Dressed in black leather and berets, the Panthers saw themselves as revolutionaries.
They tried to shy away fromviolence, instead promoting Polynesian culture and human rights, wanting to make a better life for Pacific people trying to fit into their new communities.
They set up homework centres and distributed legal rights pamphlets. Ness was appointed the Polynesian Panthers' "Minister of Culture" and immediately set up a library.
There were sit-ins, demonstration marches and protests, standing side-by-side with Maori nationalist movements, like Nga Tamatoa, at Bastion Pt, Waitangi and the Springbok tour protests in 1981.
Ness was arrested and jailed for nine months for his involvement with the Patu Squad that confronted police outside Eden Park.
But he found a "less aggressive way" to reach out to Pacific people - through music with his reggae band Unity Pacific.
For today's Pacific generations, Tigi Ness says "the struggle is the same" but his advice is to embrace who they are.
"You must go back and find out your roots, and bring them back here and make it a better place," he says.
In 1976 two sixth-form students at Hillary College in Otara challenged to three other Auckland schools to a performance competition - a celebration of their different cultures.
It was small but a big success - the competition, held on a makeshift stage on Hillary's sports field, was won by Mangere College. Boaz Raela, one of those organisers, thought it was just a one-off.
Yet in 10 days' time, the 40th ASB Polyfest will feature more than 60 schools in a four-day festival - with around 10,000 students performing on six stages before an audience of up to 100,000. It's become the largest Pacific Island cultural performance festival in the world - and a symbol of the growing diversity of Auckland, the largest Pacific city on the globe.
The event's original purpose was to maintain dance and other traditions among young Polynesian and Maori. This year's festival at the Manukau Sports Bowl will feature Samoan, Tongan, Cook Island, Niuean and Maori performances, as well as a diversity stage with cultural groups from Fiji, Tokelau, China, Korea and India.
"The whole idea is students coming together, enjoying one's culture and appreciating other cultures These [festivals] are the sorts of things that unite us," Cook Island-born Raela said, when he returned to the festival three decades later, tutoring Takapuna Grammar School's Maori performance group.
Next weekend is the 23rd birthday of the first Pasifika Festival - which calls itself the biggest celebration of Pacific Island culture and heritage in the world.

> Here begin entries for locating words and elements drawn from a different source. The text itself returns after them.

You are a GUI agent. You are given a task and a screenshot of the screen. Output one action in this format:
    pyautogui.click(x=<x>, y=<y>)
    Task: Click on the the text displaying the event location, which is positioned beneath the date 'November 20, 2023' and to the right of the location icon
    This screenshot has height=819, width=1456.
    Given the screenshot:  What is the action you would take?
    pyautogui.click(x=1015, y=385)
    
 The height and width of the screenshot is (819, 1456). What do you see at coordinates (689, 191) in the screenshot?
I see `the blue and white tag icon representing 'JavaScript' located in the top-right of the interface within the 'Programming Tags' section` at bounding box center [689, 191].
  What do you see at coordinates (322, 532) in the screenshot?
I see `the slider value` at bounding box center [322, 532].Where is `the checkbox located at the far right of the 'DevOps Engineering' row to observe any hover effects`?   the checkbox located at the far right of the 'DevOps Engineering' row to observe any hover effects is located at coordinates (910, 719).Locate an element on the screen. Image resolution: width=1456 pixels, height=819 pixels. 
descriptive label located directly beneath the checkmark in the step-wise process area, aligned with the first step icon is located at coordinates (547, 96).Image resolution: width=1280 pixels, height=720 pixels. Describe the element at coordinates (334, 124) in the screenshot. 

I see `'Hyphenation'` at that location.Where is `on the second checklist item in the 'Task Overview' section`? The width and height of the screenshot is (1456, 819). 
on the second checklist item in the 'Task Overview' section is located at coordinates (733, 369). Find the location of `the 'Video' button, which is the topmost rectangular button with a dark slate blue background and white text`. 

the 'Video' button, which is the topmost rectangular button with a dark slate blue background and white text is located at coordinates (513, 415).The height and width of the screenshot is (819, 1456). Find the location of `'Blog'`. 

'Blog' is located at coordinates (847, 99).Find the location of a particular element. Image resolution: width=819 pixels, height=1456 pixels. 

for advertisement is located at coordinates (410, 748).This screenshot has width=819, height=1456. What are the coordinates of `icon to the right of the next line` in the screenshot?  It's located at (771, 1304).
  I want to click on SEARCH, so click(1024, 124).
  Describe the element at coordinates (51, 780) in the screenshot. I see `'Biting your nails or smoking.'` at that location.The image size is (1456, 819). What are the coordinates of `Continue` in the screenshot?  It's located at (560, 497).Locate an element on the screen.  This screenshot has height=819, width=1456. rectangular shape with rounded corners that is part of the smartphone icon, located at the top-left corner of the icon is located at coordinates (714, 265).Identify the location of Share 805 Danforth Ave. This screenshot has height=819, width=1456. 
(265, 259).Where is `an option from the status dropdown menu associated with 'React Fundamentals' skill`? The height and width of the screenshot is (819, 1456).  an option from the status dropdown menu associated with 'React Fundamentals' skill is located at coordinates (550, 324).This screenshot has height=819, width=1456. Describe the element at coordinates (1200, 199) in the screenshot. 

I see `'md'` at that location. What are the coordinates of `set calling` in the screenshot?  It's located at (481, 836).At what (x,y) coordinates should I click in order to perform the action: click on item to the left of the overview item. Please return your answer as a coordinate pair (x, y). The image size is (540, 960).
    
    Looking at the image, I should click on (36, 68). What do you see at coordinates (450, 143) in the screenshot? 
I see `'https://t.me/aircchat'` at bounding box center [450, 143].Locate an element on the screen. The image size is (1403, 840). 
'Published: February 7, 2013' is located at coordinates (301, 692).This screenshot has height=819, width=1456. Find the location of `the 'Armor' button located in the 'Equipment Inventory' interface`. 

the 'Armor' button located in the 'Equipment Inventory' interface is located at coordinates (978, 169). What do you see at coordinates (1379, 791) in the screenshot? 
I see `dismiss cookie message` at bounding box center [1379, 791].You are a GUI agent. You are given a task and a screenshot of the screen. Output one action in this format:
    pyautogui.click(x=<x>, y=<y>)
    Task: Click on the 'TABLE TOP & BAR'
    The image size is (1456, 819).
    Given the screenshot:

It began in 1992 when the South Pacific Island Nations Development Association joined forces with the Auckland City Council to put on a festival aimed at bringing the city's Pacific communities closer. Within a decade, the crowds at Western Springs Park had swelled to 50,000; last year over 80,000 people wandered between 10 authentic Pacific Island "villages" and 11 performance stages.